DATA RECORDS below:
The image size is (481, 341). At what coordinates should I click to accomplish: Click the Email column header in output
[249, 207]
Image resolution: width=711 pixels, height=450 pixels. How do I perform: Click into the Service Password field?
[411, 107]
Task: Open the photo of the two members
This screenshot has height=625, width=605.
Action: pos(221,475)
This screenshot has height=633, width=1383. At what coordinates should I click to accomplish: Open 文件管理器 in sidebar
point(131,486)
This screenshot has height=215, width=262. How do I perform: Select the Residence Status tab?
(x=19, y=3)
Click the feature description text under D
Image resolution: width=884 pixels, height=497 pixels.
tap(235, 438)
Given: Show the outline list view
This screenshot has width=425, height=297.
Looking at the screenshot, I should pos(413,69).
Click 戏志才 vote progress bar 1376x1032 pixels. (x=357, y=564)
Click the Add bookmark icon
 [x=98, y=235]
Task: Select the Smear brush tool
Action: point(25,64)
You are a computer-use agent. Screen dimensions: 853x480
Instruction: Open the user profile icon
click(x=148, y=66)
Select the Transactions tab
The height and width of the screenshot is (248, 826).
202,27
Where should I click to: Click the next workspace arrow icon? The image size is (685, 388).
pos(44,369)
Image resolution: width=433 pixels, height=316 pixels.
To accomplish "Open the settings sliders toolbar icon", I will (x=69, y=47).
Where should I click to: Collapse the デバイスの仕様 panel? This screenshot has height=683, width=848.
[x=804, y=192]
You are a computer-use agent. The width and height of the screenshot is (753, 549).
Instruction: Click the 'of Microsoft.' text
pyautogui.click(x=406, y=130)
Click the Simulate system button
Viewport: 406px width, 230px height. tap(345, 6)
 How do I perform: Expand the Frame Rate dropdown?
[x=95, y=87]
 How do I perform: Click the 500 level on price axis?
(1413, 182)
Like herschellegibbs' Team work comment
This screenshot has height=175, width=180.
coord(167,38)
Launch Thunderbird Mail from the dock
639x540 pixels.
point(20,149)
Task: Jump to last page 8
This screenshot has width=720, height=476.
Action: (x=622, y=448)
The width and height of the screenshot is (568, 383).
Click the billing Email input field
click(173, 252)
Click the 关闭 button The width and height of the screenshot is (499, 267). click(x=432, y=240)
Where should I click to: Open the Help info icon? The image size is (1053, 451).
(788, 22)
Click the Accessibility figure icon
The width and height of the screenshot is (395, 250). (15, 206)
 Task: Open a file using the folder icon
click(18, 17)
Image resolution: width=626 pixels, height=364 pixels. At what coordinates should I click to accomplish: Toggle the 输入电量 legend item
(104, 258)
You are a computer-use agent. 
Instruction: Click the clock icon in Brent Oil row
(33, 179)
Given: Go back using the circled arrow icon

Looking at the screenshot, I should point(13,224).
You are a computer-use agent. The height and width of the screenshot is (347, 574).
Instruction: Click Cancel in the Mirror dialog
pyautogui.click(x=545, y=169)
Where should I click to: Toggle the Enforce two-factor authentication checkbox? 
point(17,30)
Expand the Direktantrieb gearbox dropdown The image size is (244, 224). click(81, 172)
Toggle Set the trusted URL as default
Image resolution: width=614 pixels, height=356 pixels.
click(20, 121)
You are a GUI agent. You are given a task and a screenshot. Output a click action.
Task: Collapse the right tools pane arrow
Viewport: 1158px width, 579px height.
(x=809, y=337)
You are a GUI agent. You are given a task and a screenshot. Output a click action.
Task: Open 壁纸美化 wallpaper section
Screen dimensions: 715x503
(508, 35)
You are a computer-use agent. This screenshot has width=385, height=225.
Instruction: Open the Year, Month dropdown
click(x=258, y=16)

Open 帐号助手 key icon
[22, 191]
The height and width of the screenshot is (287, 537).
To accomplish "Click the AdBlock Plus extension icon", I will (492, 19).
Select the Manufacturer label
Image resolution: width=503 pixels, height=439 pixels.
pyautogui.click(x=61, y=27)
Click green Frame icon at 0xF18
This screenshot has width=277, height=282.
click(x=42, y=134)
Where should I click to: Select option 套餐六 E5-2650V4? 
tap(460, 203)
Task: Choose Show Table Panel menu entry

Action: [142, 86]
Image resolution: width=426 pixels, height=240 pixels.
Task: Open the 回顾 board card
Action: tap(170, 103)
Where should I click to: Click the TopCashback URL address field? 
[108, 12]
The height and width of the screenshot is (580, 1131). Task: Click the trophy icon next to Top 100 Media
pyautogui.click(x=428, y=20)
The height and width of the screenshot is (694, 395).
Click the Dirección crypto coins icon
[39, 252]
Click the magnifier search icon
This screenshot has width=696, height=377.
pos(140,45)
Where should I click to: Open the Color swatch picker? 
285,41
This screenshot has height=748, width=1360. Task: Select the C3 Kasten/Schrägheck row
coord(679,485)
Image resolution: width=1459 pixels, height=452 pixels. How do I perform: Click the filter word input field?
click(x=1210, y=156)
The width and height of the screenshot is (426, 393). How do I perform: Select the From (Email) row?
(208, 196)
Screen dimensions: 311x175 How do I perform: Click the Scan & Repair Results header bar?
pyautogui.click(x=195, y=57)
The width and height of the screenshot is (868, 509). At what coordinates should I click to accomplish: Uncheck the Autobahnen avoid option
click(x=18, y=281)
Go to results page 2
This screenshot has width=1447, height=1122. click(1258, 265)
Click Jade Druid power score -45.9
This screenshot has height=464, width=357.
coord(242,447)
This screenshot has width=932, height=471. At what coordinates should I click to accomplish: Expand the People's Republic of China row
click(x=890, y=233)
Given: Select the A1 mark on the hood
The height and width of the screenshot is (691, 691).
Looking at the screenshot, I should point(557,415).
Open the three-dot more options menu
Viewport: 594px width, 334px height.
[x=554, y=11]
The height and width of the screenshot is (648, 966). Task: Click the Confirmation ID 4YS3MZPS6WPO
End of DATA RECORDS.
*DESCRIPTION OF THE TASK:*
None of the records may be left out; each is to be restated exactly.

*RESULT OF THE EXERCISE:*
The image size is (481, 341). At what coordinates should I click to accomplish: Click the Email column header in output
[249, 207]
Image resolution: width=711 pixels, height=450 pixels. How do I perform: Click into the Service Password field?
[411, 107]
Task: Open the photo of the two members
This screenshot has height=625, width=605.
Action: pos(221,475)
This screenshot has height=633, width=1383. At what coordinates should I click to accomplish: Open 文件管理器 in sidebar
point(131,486)
This screenshot has height=215, width=262. How do I perform: Select the Residence Status tab?
(x=19, y=3)
Click the feature description text under D
Image resolution: width=884 pixels, height=497 pixels.
tap(235, 438)
Given: Show the outline list view
This screenshot has width=425, height=297.
Looking at the screenshot, I should pos(413,69).
Click 戏志才 vote progress bar 1376x1032 pixels. (x=357, y=564)
Click the Add bookmark icon
 [x=98, y=235]
Task: Select the Smear brush tool
Action: point(25,64)
You are a computer-use agent. Screen dimensions: 853x480
Instruction: Open the user profile icon
click(x=148, y=66)
Select the Transactions tab
The height and width of the screenshot is (248, 826).
202,27
Where should I click to: Click the next workspace arrow icon? The image size is (685, 388).
pos(44,369)
Image resolution: width=433 pixels, height=316 pixels.
To accomplish "Open the settings sliders toolbar icon", I will (x=69, y=47).
Where should I click to: Collapse the デバイスの仕様 panel? This screenshot has height=683, width=848.
[x=804, y=192]
You are a computer-use agent. The width and height of the screenshot is (753, 549).
Instruction: Click the 'of Microsoft.' text
pyautogui.click(x=406, y=130)
Click the Simulate system button
Viewport: 406px width, 230px height. tap(345, 6)
 How do I perform: Expand the Frame Rate dropdown?
[x=95, y=87]
 How do I perform: Click the 500 level on price axis?
(1413, 182)
Like herschellegibbs' Team work comment
This screenshot has height=175, width=180.
coord(167,38)
Launch Thunderbird Mail from the dock
639x540 pixels.
point(20,149)
Task: Jump to last page 8
This screenshot has width=720, height=476.
Action: (x=622, y=448)
The width and height of the screenshot is (568, 383).
Click the billing Email input field
click(173, 252)
Click the 关闭 button The width and height of the screenshot is (499, 267). click(x=432, y=240)
Where should I click to: Open the Help info icon? The image size is (1053, 451).
(788, 22)
Click the Accessibility figure icon
The width and height of the screenshot is (395, 250). (15, 206)
 Task: Open a file using the folder icon
click(18, 17)
Image resolution: width=626 pixels, height=364 pixels. At what coordinates should I click to accomplish: Toggle the 输入电量 legend item
(104, 258)
You are a computer-use agent. 
Instruction: Click the clock icon in Brent Oil row
(33, 179)
Given: Go back using the circled arrow icon

Looking at the screenshot, I should point(13,224).
You are a computer-use agent. The height and width of the screenshot is (347, 574).
Instruction: Click Cancel in the Mirror dialog
pyautogui.click(x=545, y=169)
Where should I click to: Toggle the Enforce two-factor authentication checkbox? 
point(17,30)
Expand the Direktantrieb gearbox dropdown The image size is (244, 224). click(81, 172)
Toggle Set the trusted URL as default
Image resolution: width=614 pixels, height=356 pixels.
click(20, 121)
You are a GUI agent. You are given a task and a screenshot. Output a click action.
Task: Collapse the right tools pane arrow
Viewport: 1158px width, 579px height.
(x=809, y=337)
You are a GUI agent. You are given a task and a screenshot. Output a click action.
Task: Open 壁纸美化 wallpaper section
Screen dimensions: 715x503
(508, 35)
You are a computer-use agent. This screenshot has width=385, height=225.
Instruction: Open the Year, Month dropdown
click(x=258, y=16)

Open 帐号助手 key icon
[22, 191]
The height and width of the screenshot is (287, 537).
To accomplish "Click the AdBlock Plus extension icon", I will (492, 19).
Select the Manufacturer label
Image resolution: width=503 pixels, height=439 pixels.
pyautogui.click(x=61, y=27)
Click green Frame icon at 0xF18
This screenshot has width=277, height=282.
click(x=42, y=134)
Where should I click to: Select option 套餐六 E5-2650V4? 
tap(460, 203)
Task: Choose Show Table Panel menu entry

Action: [142, 86]
Image resolution: width=426 pixels, height=240 pixels.
Task: Open the 回顾 board card
Action: tap(170, 103)
Where should I click to: Click the TopCashback URL address field? 
[108, 12]
The height and width of the screenshot is (580, 1131). Task: Click the trophy icon next to Top 100 Media
pyautogui.click(x=428, y=20)
The height and width of the screenshot is (694, 395).
Click the Dirección crypto coins icon
[39, 252]
Click the magnifier search icon
This screenshot has width=696, height=377.
pos(140,45)
Where should I click to: Open the Color swatch picker? 
285,41
This screenshot has height=748, width=1360. Task: Select the C3 Kasten/Schrägheck row
coord(679,485)
Image resolution: width=1459 pixels, height=452 pixels. How do I perform: Click the filter word input field?
click(x=1210, y=156)
The width and height of the screenshot is (426, 393). How do I perform: Select the From (Email) row?
(208, 196)
Screen dimensions: 311x175 How do I perform: Click the Scan & Repair Results header bar?
pyautogui.click(x=195, y=57)
The width and height of the screenshot is (868, 509). At what coordinates should I click to accomplish: Uncheck the Autobahnen avoid option
click(x=18, y=281)
Go to results page 2
This screenshot has width=1447, height=1122. click(1258, 265)
Click Jade Druid power score -45.9
This screenshot has height=464, width=357.
coord(242,447)
This screenshot has width=932, height=471. At what coordinates should I click to accomplish: Expand the People's Republic of China row
click(x=890, y=233)
Given: Select the A1 mark on the hood
The height and width of the screenshot is (691, 691).
Looking at the screenshot, I should point(557,415).
Open the three-dot more options menu
Viewport: 594px width, 334px height.
[x=554, y=11]
The height and width of the screenshot is (648, 966). Task: Click the Confirmation ID 4YS3MZPS6WPO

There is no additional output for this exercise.